Biden: Look at These Pretty Wind Turbines (Also, We’re Expanding Oil Drilling)

No one is pleased.

President Biden.
Heatmap Illustration/Getty Images

An announcement Friday by the Biden administration to extend the nation’s offshore oil leasing program perfectly encapsulates the Catch-22 the president finds himself in over his climate goals. The press release brazenly advertises the drilling expansion plan as “Reflecting America’s Rapid and Accelerating Shift to Clean Energy,” all while reading like someone trying to convince you that they’ve got a gun to their head.

This plan was a long time coming. The Interior Department is responsible for establishing a five-year leasing schedule under the Outer Continental Shelf Lands Act that will “best” meet the United States' energy needs, and the previous plan is about to expire. Lease sale 261, which was supposed to be held on Wednesday but has been delayed until later this fall, is the last one on the agenda.

The agency could, in theory, issue a schedule with zero lease sales over the next five years. But due to provisions added into the Inflation Reduction Act by West Virginia Senator Joe Manchin, such inaction would prevent the government from being able to open up more of the nation’s coast to offshore wind development. Before the Interior Department can put up any offshore acreage for wind, it has to have put up at least 60 million acres for oil in the previous year, the law says.
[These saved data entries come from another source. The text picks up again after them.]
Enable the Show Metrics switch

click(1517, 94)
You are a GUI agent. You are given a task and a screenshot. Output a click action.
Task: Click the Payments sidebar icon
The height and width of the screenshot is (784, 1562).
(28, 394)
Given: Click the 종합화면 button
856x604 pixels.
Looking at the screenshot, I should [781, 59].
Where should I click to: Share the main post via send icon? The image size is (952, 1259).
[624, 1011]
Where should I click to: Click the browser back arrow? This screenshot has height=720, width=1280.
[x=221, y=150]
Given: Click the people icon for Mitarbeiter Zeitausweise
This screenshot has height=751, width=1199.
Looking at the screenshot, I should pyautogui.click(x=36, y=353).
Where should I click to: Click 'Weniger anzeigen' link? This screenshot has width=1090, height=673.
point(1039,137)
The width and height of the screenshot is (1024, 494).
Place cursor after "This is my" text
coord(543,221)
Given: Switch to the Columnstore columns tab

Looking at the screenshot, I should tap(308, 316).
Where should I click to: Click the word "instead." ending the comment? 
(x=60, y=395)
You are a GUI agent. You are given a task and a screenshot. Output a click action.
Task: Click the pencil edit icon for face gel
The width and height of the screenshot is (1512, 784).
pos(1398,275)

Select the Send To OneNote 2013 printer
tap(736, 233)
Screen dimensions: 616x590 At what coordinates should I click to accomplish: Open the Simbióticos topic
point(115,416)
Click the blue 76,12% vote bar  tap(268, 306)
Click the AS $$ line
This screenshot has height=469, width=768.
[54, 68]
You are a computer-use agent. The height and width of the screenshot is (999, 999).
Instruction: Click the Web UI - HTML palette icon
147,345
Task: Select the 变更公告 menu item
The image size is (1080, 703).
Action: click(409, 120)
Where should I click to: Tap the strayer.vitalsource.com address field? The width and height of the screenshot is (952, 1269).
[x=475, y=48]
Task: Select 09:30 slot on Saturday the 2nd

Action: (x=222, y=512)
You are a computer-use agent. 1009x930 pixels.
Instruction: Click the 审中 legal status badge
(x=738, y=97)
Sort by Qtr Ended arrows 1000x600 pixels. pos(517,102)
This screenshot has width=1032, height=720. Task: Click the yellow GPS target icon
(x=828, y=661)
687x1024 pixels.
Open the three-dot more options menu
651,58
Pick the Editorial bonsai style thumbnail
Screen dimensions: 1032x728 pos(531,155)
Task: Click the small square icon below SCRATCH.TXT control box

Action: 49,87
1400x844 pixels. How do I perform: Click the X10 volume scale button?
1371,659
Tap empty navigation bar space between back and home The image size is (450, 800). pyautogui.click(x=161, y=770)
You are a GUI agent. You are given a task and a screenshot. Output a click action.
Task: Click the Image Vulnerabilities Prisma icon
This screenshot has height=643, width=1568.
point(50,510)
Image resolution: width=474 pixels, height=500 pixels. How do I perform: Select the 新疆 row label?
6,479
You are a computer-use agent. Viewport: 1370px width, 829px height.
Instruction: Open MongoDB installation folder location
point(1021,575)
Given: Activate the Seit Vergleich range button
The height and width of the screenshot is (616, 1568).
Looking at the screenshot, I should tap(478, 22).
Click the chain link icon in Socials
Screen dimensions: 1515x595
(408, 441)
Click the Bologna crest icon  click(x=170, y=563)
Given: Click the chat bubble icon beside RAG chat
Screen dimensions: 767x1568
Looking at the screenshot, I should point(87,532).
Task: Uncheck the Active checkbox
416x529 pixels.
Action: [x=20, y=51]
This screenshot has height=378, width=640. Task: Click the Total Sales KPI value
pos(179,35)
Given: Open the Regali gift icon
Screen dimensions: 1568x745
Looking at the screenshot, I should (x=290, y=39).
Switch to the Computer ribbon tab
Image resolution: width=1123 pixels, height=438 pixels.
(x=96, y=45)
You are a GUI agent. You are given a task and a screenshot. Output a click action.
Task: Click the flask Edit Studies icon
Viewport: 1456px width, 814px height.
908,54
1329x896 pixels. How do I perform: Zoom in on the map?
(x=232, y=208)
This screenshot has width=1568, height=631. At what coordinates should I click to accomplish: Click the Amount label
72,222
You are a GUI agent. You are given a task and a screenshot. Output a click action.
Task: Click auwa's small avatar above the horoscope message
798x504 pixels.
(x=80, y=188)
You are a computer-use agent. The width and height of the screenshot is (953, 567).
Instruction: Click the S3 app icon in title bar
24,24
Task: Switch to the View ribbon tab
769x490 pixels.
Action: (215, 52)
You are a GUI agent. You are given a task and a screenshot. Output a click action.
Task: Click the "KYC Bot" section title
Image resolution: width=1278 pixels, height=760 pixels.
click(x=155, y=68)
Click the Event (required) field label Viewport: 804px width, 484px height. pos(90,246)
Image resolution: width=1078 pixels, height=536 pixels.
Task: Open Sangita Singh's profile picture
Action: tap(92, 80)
So instead of calling it an offshore oil lease plan, the agency is describing it as an offshore wind-enablement plan. The IRA’s handcuffs were referenced roughly four times in the press release, including in the first sentence, which reads, “Consistent with the requirements of the Inflation Reduction Act …” The plan to hold three oil and gas sales in 2025, 2027, and 2029 is the “minimum number” the department could schedule in order to continue the expansion of offshore wind, it said, and “the fewest … in history.” The subheading of the page even calls it a plan that “phases down oil and gas leasing in the Gulf of Mexico,” and the image paired with the announcement on social media featured wind turbines.

There’s nothing factually wrong about any of this. The final plan calls for significantly fewer sales than the 47 initially proposed in 2018 by the Trump administration, and a marked reduction from the 11 proposed by Biden last summer. The plan also restricts drilling to areas in the Gulf of Mexico that are already under development, rather than opening up new areas in Alaska or the Atlantic, as Trump wanted to do. But it does put the U.S. on a path to increased oil production, and at least one analysis asserts that the administration doesn’t even need to hold any more wind lease sales to achieve Biden’s clean energy goals.

It’s unclear who the apologetic tone or desperate image of wind turbines was for. By all accounts, the announcement was a letdown to all sides.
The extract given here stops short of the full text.